Please reproduce the rows, starting with the line that contains "What do you see at coordinates (296, 90)" and going on through the end of the rows, swapping "screenshot" for "screen image" and leaving everything else unchanged.

== ENTRIES PROVIDED ==

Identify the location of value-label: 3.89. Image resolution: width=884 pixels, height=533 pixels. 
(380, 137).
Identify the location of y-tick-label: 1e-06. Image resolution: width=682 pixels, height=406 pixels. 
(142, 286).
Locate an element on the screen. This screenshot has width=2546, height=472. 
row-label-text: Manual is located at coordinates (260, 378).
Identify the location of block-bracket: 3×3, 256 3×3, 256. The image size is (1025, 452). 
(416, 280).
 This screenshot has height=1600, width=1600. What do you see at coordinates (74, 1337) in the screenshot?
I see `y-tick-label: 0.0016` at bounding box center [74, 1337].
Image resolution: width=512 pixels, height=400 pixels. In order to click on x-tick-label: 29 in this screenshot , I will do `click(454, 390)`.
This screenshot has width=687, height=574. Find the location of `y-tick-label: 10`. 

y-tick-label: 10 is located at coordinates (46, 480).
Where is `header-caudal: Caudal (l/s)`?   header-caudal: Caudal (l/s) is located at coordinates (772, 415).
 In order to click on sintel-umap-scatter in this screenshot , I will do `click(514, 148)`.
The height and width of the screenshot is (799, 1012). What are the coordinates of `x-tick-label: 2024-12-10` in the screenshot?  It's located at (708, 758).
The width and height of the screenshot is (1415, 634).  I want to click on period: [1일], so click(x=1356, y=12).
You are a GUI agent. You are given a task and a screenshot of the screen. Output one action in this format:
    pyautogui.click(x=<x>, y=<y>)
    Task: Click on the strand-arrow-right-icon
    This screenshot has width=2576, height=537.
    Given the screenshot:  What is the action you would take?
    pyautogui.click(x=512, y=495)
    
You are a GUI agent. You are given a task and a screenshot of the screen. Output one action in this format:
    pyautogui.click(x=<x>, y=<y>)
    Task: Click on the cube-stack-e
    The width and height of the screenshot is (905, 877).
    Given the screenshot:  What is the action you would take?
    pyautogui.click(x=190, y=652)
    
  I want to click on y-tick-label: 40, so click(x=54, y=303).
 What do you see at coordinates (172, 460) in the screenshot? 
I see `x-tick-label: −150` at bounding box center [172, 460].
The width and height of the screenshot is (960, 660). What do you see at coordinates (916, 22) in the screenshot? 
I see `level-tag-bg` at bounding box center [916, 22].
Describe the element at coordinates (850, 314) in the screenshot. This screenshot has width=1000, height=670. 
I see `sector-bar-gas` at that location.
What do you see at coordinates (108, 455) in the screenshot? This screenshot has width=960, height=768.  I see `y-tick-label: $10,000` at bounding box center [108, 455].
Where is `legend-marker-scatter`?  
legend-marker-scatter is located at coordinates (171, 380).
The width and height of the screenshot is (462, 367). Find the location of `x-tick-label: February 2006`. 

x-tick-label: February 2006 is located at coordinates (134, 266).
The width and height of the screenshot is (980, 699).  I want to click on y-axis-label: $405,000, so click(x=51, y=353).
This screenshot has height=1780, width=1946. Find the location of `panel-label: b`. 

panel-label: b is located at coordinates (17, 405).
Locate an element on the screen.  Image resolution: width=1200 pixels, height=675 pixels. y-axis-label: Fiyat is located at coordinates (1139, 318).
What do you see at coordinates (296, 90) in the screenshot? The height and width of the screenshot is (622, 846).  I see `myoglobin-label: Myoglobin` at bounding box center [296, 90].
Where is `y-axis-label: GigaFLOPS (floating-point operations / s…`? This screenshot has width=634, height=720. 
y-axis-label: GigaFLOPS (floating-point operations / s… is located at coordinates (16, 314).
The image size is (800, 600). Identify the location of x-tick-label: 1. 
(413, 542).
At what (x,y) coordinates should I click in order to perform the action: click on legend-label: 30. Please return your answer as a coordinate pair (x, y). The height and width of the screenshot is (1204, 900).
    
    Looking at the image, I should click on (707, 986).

===

■ **ANSWER TO THIS PROBLEM**:
What do you see at coordinates (296, 90) in the screen image? The height and width of the screen image is (622, 846).  I see `myoglobin-label: Myoglobin` at bounding box center [296, 90].
Where is `y-axis-label: GigaFLOPS (floating-point operations / s…`? This screen image has width=634, height=720. 
y-axis-label: GigaFLOPS (floating-point operations / s… is located at coordinates (16, 314).
The image size is (800, 600). Identify the location of x-tick-label: 1. 
(413, 542).
At what (x,y) coordinates should I click in order to perform the action: click on legend-label: 30. Please return your answer as a coordinate pair (x, y). The height and width of the screen image is (1204, 900).
    
    Looking at the image, I should click on (707, 986).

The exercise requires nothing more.